2.2.3.2. Extract a mask for the visual cortex from Yeo Atlas

>>> from nilearn import datasets, plotting
>>> from nilearn.image import resample_to_img, load_img, new_img_like
>>> atlas_yeo_2011 = datasets.fetch_atlas_yeo_2011()
>>> atlas = load_img(atlas_yeo_2011.thick_7)

Select visual cortex, create a mask and resample it to the right resolution

>>> mask_visual = new_img_like(atlas, atlas.get_fdata() == 1)
>>> resampled_mask_visual = resample_to_img(
    mask_visual, mask, interpolation="nearest")

Plot the mask we use

>>> plotting.plot_roi(resampled_mask_visual, title='Visual regions mask extracted from atlas',
         cut_coords=(8, -80, 9), colorbar=True, cmap='Paired')
../_images/sphx_glr_plot_alignment_methods_benchmark_001.png

2.2.3.3. Define a masker

>>> from nilearn.maskers import NiftiMasker
>>> roi_masker = NiftiMasker(mask_img=mask).fit()

2.2.3.4. Prepare the data

For each subject, for each task and conditions, our dataset contains two independent acquisitions, similar except for one acquisition parameter, the encoding phase used that was either Antero-Posterior (AP) or Postero-Anterior (PA).

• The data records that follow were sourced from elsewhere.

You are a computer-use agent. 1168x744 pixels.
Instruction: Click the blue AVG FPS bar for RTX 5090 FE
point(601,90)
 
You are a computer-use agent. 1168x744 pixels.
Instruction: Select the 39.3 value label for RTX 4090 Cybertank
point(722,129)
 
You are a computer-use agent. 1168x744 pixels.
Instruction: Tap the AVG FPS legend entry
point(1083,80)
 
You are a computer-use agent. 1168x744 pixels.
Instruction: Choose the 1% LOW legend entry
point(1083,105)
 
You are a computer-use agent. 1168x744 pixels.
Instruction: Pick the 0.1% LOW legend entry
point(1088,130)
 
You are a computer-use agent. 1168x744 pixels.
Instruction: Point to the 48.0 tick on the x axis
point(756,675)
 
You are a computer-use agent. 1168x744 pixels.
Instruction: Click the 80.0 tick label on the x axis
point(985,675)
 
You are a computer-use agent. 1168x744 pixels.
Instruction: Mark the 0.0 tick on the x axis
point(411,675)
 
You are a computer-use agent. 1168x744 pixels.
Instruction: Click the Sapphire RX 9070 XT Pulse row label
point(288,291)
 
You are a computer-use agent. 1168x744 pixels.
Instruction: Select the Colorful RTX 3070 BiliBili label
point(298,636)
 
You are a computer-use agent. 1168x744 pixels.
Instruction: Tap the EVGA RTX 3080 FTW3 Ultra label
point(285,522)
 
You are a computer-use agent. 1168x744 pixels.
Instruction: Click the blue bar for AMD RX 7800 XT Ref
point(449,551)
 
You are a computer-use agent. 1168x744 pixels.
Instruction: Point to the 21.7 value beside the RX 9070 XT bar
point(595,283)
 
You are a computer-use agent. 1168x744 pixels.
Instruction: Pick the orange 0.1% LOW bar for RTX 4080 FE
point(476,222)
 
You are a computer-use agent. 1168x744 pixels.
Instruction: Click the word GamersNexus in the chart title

Although this induces small differences in the final data, we will take advantage of these “duplicates” to create a training and a testing set that contains roughly the same signals but acquired independently.

The training fold, used to learn alignment from source subject toward target:
  • source train: AP contrasts for subject ‘sub-01’

  • target train: AP contrasts for subject ‘sub-02’

>>> source_train = df[df.subject == 'sub-01'][df.acquisition == 'ap'].path.values
>>> target_train = df[df.subject == 'sub-02'][df.acquisition == 'ap'].path.values
The testing fold:
  • source test: PA contrasts for subject ‘sub-01’, used to predict the corresponding contrasts of subject ‘sub-02’

  • target test: PA contrasts for subject ‘sub-02’, used as a ground truth to score our predictions

>>> source_test = df[df.subject == 'sub-01'][df.acquisition == 'pa'].path.values
>>> target_test = df[df.subject == 'sub-02'][df.acquisition == 'pa'].path.values

2.2.3.5. Define the estimators, fit them and do a prediction

To proceed with alignment we use the class PairwiseAlignment with the masker we created before.

First we choose a suitable number of regions such that each regions is approximately 200 voxels wide.

>>> n_voxels = roi_masker.mask_img_.get_fdata().sum()
>>> n_pieces = np.round(n_voxels / 200)

Then for each method we define the estimator, fit it, and predict new image. We then plot the correlation of this prediction with the real signal. We also include identity (no alignment) as a baseline.

>>> from fmralign.pairwise_alignment import PairwiseAlignment
>>> from fmralign._utils import voxelwise_correlation
>>> methods = ['identity','scaled_orthogonal', 'ridge_cv', 'optimal_transport']
>>> for method in methods:
>>>   alignment_estimator = PairwiseAlignment(alignment_method=method, n_pieces=n_pieces, mask=roi_masker)
>>>   alignment_estimator.fit(source_train, target_train)
>>>   target_pred = alignment_estimator.transform(source_test)
>>>   aligned_score = voxelwise_correlation(target_test, target_pred, roi_masker)
>>>   display = plotting.plot_stat_map(aligned_score, display_mode="z", cut_coords=[-15, -5],
>>>         vmax=1, title=f"Correlation of prediction after {method} alignment")
../_images/sphx_glr_plot_alignment_methods_benchmark_002.png ../_images/sphx_glr_plot_alignment_methods_benchmark_003.png ../_images/sphx_glr_plot_alignment_methods_benchmark_004.png ../_images/sphx_glr_plot_alignment_methods_benchmark_005.png

We can observe that all alignment methods perform better than identity (no alignment). Ridge is the best performing method, followed by Optimal Transport. If you use Ridge though, be careful about the smooth predictions it yields.